Figure 5.. DRN→BA 5-HT pathway alters BA neuronal fear encoding dynamics

(A1) Top: Behavioural task. 20 Hz laser stimulation was delivered during FC CSs. In vivo electrophysiology data from early FE (CS1–5). Bottom: Colour plot showing increasingly excited BA single units in YFP vs. consistently excited BA single units in ChR2 mice during CS pips over the course of CSs. Rows are individual single units. (A2) A smaller proportion of BA single units became increasingly excited and a larger proportion remained consistently excited in ChR2 vs. YFP mice over the course of CSs (YFP n=97 units, 9 mice; ChR2 n=68 units, 8 mice). (A3) Increasingly excited BA single units whose firing did not change during CS1 but increased by CS5. ±1.96 represents statistically significant change from baseline (2-tailed, α=0.05). Histograms show mean±SEM of z-scored firing rate. (A4) Decreasingly excited BA single units whose firing increased during CS1 but no longer changed by CS5. ±1.96 represents statistically significant change from baseline (2-tailed, α=0.05). Histograms show mean±SEM of z-scored firing rate. (A5) Consistently excited BA single units whose firing increased during CS1 and still increased by CS5. ±1.96 represents statistically significant change from baseline (2-tailed, α=0.05). Histograms show mean±SEM of z-scored firing rate. (B) BA LFPs during FE CSs. (C-E) Power spectral densities of BA LFPs during CSs (FC, YFP n=9 mice, ChR2 n=9 mice; FE, YFP n=9 mice, ChR2 n=8 mice; ER, YFP n=9 mice, ChR2 n=9 mice). Data are mean±SEM. *p<0.05. See also Figures S3, S6, S7.

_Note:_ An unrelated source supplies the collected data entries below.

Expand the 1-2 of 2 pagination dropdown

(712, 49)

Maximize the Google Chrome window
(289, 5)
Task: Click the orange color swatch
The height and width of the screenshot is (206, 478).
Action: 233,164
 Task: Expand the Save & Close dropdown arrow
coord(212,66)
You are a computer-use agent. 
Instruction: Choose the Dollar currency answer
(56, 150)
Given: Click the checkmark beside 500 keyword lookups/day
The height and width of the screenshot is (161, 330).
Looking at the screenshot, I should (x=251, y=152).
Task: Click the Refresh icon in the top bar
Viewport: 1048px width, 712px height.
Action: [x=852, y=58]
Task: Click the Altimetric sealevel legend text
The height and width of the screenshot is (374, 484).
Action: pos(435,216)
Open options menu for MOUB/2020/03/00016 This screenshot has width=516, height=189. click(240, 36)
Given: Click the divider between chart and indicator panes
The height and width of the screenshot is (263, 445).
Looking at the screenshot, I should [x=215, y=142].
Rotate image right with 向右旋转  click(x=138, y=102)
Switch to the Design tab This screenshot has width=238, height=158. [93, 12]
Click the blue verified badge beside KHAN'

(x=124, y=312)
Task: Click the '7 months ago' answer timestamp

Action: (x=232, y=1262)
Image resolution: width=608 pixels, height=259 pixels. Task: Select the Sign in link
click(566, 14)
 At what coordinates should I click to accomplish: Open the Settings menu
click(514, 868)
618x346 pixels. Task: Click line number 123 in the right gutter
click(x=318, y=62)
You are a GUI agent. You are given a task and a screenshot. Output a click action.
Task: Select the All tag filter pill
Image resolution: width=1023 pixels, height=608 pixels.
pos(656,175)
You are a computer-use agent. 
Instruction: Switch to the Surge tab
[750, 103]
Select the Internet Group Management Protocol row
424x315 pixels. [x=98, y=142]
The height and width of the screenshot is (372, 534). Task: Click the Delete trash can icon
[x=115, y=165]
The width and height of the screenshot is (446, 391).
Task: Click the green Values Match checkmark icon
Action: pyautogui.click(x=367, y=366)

Figure 6.. DRN→BA 5-HT pathway accentuates fear-related BA theta power

(A-D) Power spectral densities of BA LFPs in delta, theta, alpha, and beta oscillation ranges at FC CS1–3 (A-C) (YFP n=9 mice, ChR2 n=9 mice) and FE CS1–5 (D) (YFP n=9 mice, ChR2 n=8 mice). Data are mean±SEM. (E-F) Theta power of BA LFPs (E) and z-scored firing rates of BA single units (F) correlated against freezing behaviour during FE in ChR2 and YFP mice (YFP theta n=9 mice, ChR2 theta n=8 mice, YFP units n=9 mice, ChR2 units n=8 mice). (G) Representative raw (black) and theta filtered (magenta) BA LFP trace (top), and simultaneously recorded BA single unit action potentials (bottom) during a CS. (H) Distribution (grey bars) and mean (black arrow) of theta phases of a BA single unit’s action potentials during a CS. Dots depict individual action potentials. (I) A greater proportion of BA single units were phase-locked to theta during FE vs. FC CSs, and in ChR2 vs. YFP mice (FC YFP n=53 units, 9 mice; FC ChR2 n=53 units, 9 mice; FE YFP n=77 units, 9 mice; FE ChR2 n=57 units, 8 mice). *p<0.05, **p<0.01, ***p<0.001. See also Figures S3, S6, S7.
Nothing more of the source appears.